Los fiscales indicaron que Hernández-Umana conducía la embarcación a pesar de no contar con una credencial de marinero mercante ni con un certificado de inspección válido, y agregaron que el tamaño y el tipo de la embarcación la hacían inadecuada para viajes de pasajeros remunerados. Sabía que el bebé se encontraba a bordo sin un dispositivo de flotación personal, y no había dispositivos para niños o bebés en la embarcación, señalaron.

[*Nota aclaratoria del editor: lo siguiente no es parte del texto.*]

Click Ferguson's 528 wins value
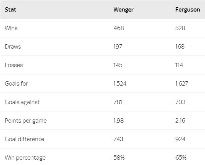 (x=180, y=28)
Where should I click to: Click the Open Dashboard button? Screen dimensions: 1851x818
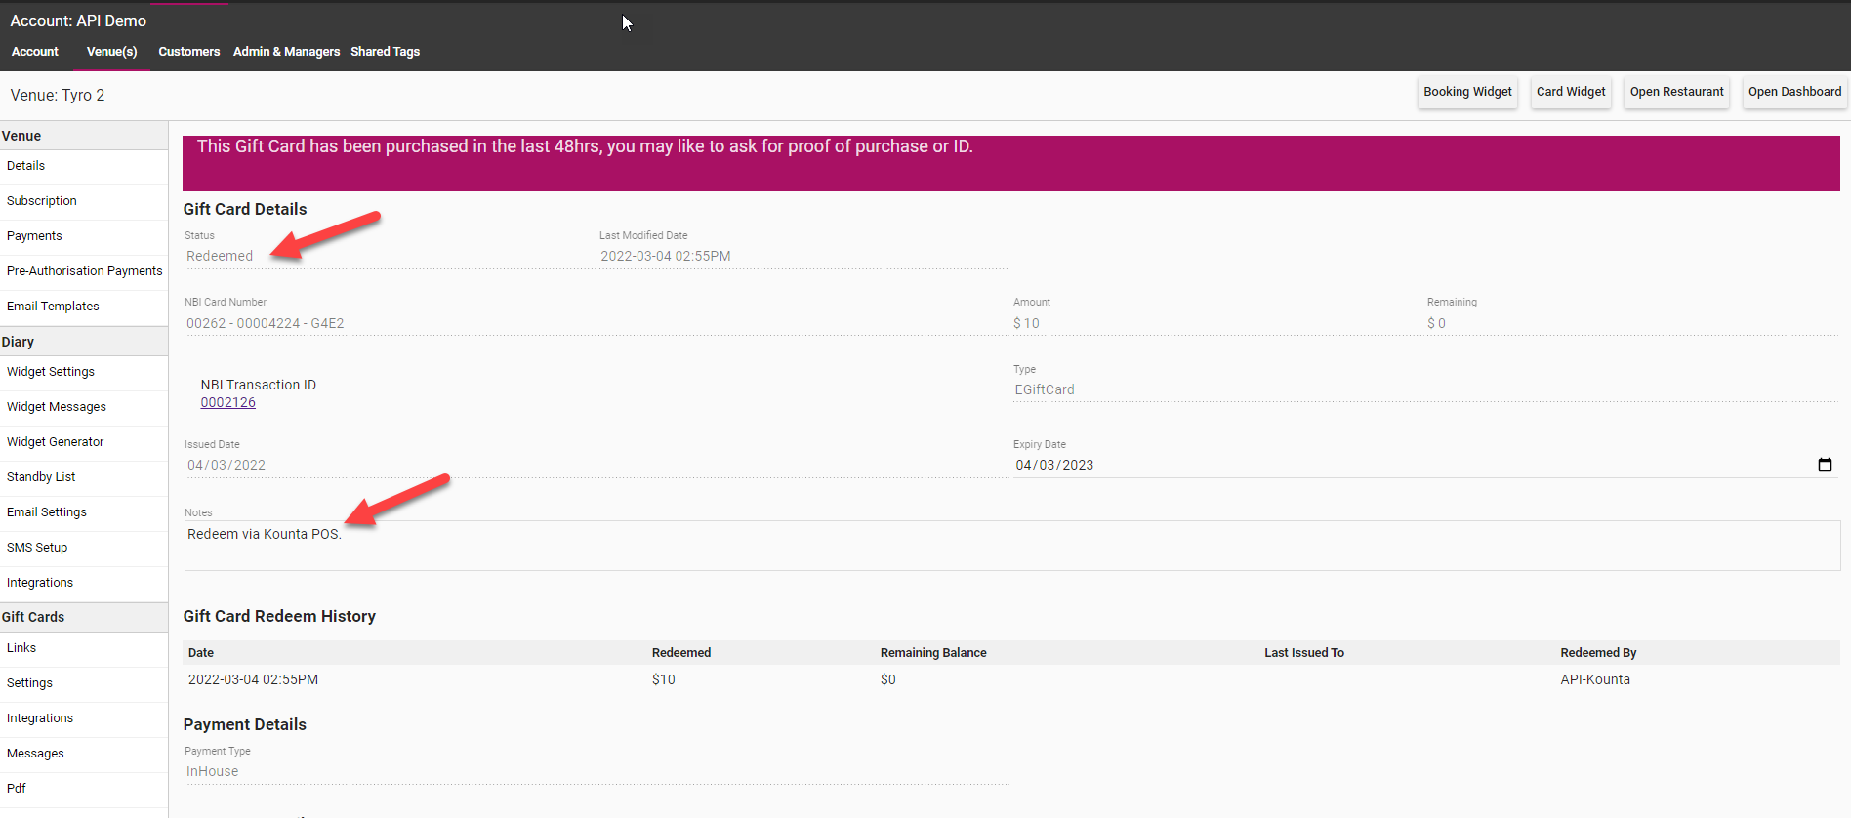[x=1793, y=92]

“Las regulaciones federales y los protocolos de seguridad marítima existen para proteger la vida y el bienestar de los pasajeros en embarcaciones comerciales”, dijo el fiscal federal Jamie McDonald. "El acusado presuntamente hizo caso omiso de esas regulaciones al transportar a clientes que pagaban en una embarcación comercial sin las licencias adecuadas, al sobrecargar la embarcación y al aceptar a una pasajera de cinco meses de edad, sin que hubiera chalecos salvavidas para bebés a bordo. Lamentamos la trágica muerte por ahogamiento de la bebé y de su madre, e instamos a los futuros operadores turísticos y al público en general a que respeten todos los protocolos de seguridad para embarcaciones comerciales".
La comisionada de la Policía de Nueva York (NYPD), Jessica S. Tisch, señaló que Hernández-Umana mostró un desprecio total por la seguridad de sus pasajeros.
“Esta tragedia se podría haber evitado, y ahora una familia se ve obligada a llorar la pérdida inimaginable de una madre y su hija de cinco meses debido a su negligencia”, dijo. “Agradezco a nuestras Unidades Portuaria y de Aviación de la Policía de Nueva York por su rápida respuesta, así como a la Fiscalía Federal del Distrito Sur de Nueva York por presentar estos cargos”.
Hernández-Umana compareció ante la jueza magistrada federal Valerie Figueredo por los dos cargos, cada uno de los cuales conlleva una pena máxima de 10 años. Deberá volver a comparecer en la corte el 9 de septiembre.
Con información de Associated Press.